I am emotionally exhausted when I finish a novel and only once (between Books 5 and 6) did I have any desire to continue straight into writing the next of the series. Editing, sure. Marketing, okay. But the idea of churning out another 100K?

I am trying to work out what it takes to do this and, as I listened more to these authors, and even got to question a couple, I think I get it.

1. Outsourcing – these people do nothing for the production process. Everything is outsourced and they do not play a part in the process. This makes total sense except when there is no investment in the process, when the author really doesn’t care about the end product. As one author said: “My book covers are more or less the same. Only the title and book number changes. The cover artist knows what to do.”

2. Editing – when my editor returns a manuscript, there are changes suggested in almost every paragraph. I am expected to go through these comments and decide what to do. True, I accept 95% of the suggestions, but sometimes the editor writes that a scene is not clear, a conversation does not make sense, or a description is repetitive. In this case, I need to rewrite. Sometimes, the editor suggests I delete something. If I am attached to what is written, I might rewrite it much shorter or insert elsewhere (oops – don’t tell my editor!).

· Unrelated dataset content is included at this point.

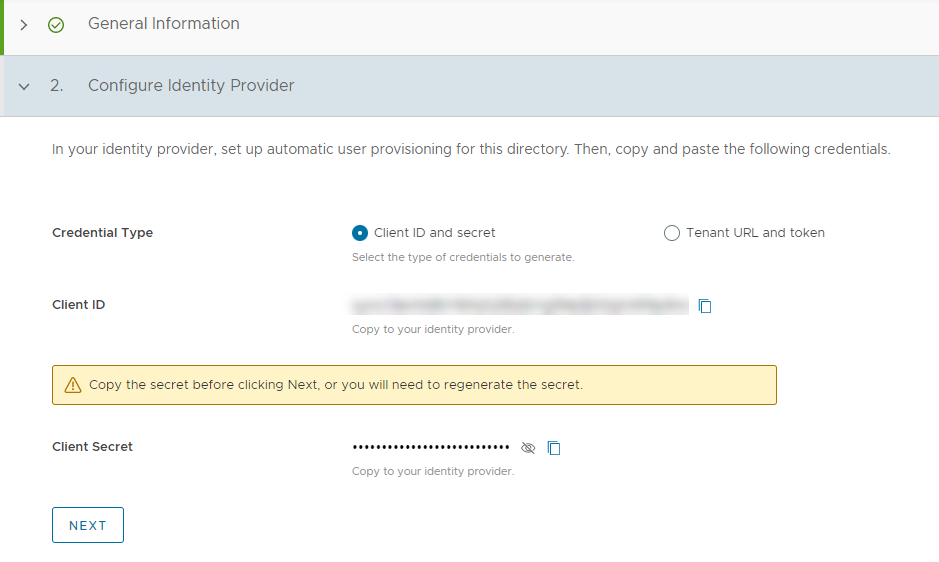
Task: Collapse the Configure Identity Provider chevron
Action: click(24, 86)
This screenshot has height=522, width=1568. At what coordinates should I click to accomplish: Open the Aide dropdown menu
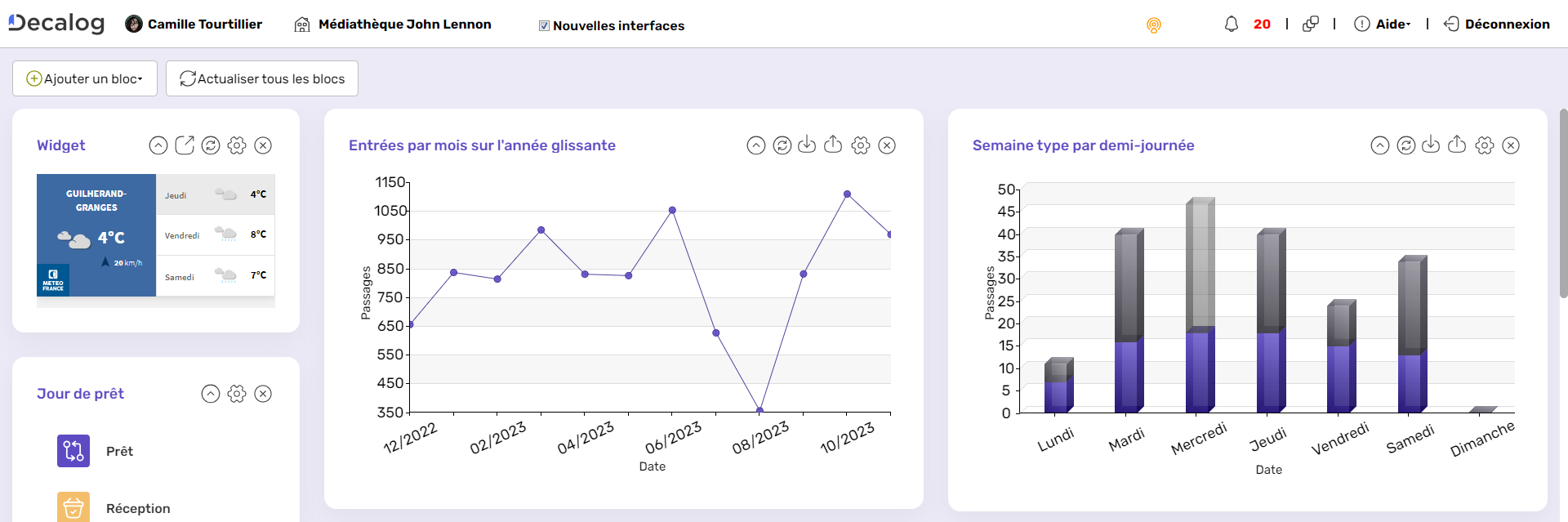1383,25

images-63. Strict genre adherence – in order that some writers can keep pace with production, they keep the plot tight and similar – the same highs and lows. The protagonist acts as he (usually a he) is expected, the bad guy too, and often the women are…well, behaving in what is expected of women in that genre. Now there is nothing wrong here. If it ain’t broke, why fix? Who needs a bad guy you sympathize with, a woman who kicks the crap out of someone or simply  falls in love with the bad guy and not the hero? Real life is already too complicated. There are no twists in the plot and I expect that somewhere there is a story arc written that is faithfully adhered to. No time to spend experimenting. Take no risks with the loyal readership.

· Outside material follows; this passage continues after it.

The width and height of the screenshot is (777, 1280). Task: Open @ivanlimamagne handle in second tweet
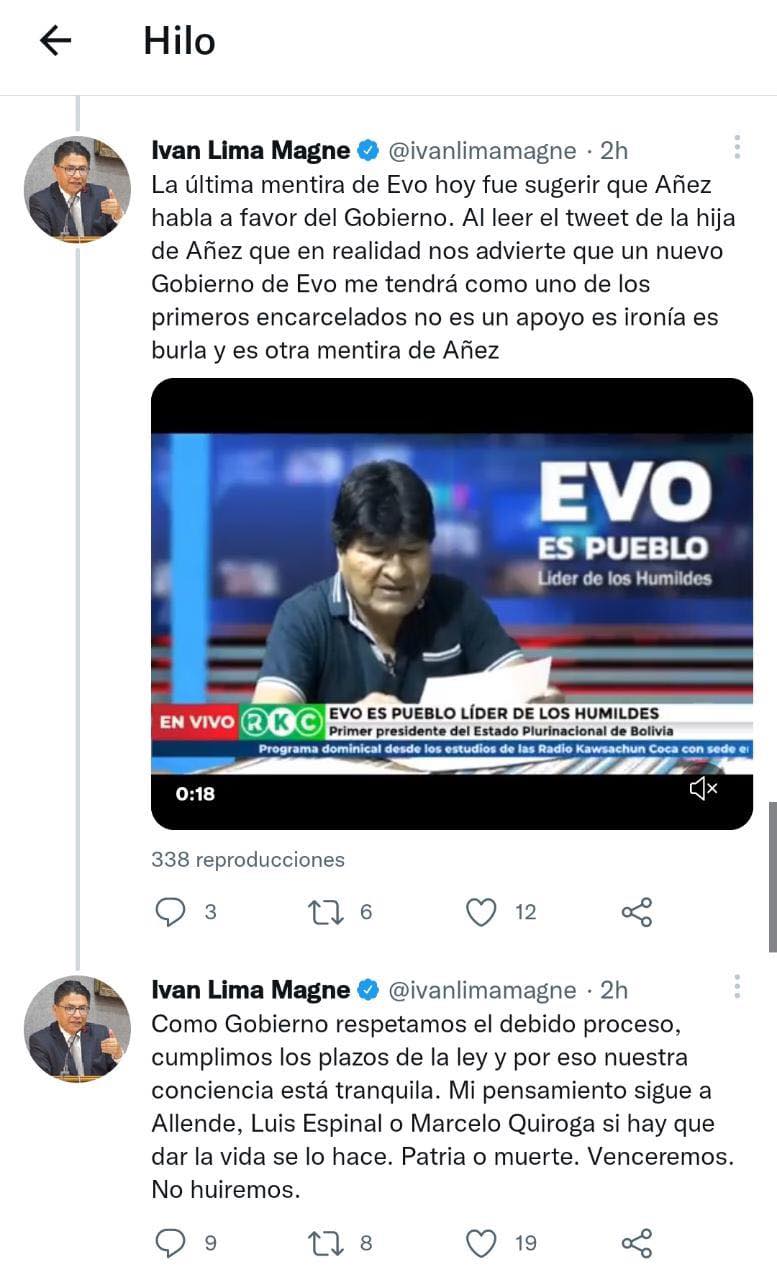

4. Investment in the characters – this is something I find hard to understand. I have never understood how people can write a stand-alone novel, and walk away. I feel so close to all my characters – I worry about them, fear for them, get angry when they screw up (and especially when they have the audacity to blame me). Long after the novel is finished, I think about them, and yes, I mourn the ones I kill off.

Now there is nothing wrong with any of this. There are people who write for the art and people who write for the royalty check and that is just fine. Most of us are somewhere in between. If the quality of the book is enough for the reader to enjoy, to read effortlessly and then crave the author’s next book, then what’s wrong with that? If the genre is popular just the way it is, then this is what the reader wants. And if it sells and so do the rest of the author’s work, then that is a clear sign that what they do is right and recognized by the most important views – the readership.

But sometimes it is tough to accept. In seeking the highest standard of writing, I agonize over a scene, word choice, how a character develops. Sure I can write a first draft in four months, but it takes longer to edit, rewrite, consider feedback, and feel once the book is published, that I have done my absolute best.

I’m trying not to be critical, but the book churn must have its limitations. And, in the end, a book exists forever. If the market is swamped by mediocrity, how will the special books get noticed? Will a generation get turned off novels because they just aren’t as gripping as a video game, a You Tube clip, or an on-demand TV binge?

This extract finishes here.